Hsc70-binding Capacity Could Not Be Engineered onto the TPR2A Domain-- We used the N-terminal truncated mutant protein GST-C334, incapable of binding to Hsc70, to generate the following modified proteins: GST-C334 (Y236L), GST-C334 (F270A,E271K), and GST-C334 (Y236L,F270A,E271K) and tested them for their ability to bind to both Hsp90 and Hsc70. Both GST-543 and GST-C334 were found to bind Hsp90 as expected (Fig. 5A, lanes 1 and 6). GST did not bind to Hsp90 (Fig. 5A, lane 2).

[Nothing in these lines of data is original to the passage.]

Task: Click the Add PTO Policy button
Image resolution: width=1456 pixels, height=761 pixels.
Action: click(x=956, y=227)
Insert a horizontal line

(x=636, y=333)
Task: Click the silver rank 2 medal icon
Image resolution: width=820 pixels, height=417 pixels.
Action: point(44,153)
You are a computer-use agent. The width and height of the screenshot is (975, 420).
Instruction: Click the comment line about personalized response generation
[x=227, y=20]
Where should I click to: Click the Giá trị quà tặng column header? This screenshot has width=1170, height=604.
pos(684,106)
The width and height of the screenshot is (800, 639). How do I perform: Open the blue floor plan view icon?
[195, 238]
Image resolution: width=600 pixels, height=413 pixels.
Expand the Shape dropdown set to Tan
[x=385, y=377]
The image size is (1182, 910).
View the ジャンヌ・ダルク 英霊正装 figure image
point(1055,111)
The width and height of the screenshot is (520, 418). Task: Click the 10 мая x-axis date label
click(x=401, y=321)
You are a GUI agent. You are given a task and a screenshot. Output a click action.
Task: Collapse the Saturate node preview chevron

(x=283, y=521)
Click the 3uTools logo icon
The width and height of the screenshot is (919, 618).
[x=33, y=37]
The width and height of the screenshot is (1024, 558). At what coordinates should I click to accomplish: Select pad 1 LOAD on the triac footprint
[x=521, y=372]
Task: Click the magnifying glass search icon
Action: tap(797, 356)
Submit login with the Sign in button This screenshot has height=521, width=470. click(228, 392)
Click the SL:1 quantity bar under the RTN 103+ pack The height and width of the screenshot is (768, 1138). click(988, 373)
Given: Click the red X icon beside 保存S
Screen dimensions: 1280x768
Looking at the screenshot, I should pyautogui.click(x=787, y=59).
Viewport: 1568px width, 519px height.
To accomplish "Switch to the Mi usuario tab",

Interestingly, the single, double, and triple mutant proteins, GST-C334 (Y236L), GST-C334 (F270A,E271K), and GST-C334 (Y236L,F270A,E271K), respectively, lost their ability to bind to Hsp90 (Fig. 5A, lanes 3, 4, and 5). Next, the proteins were tested for their ability to bind to Hsc70. GST-543 was found to bind to Hsc70 successfully, whereas GST did not (Fig. 5B, lanes 1 and 2). None of the GST-C334 mutants were able to bind to Hsc70 (Fig. 5B, lanes 3, 4, and 5). These results indicated that single mutation of any of the residues in TPR2A that make hydrophobic contacts with the C-terminal peptide of Hsp90 abrogated binding of mSTI1 to Hsp90. In addition, engineering Hsc70-binding capacity on TPR2A was not possible by simple swapping of topologically equivalent residues.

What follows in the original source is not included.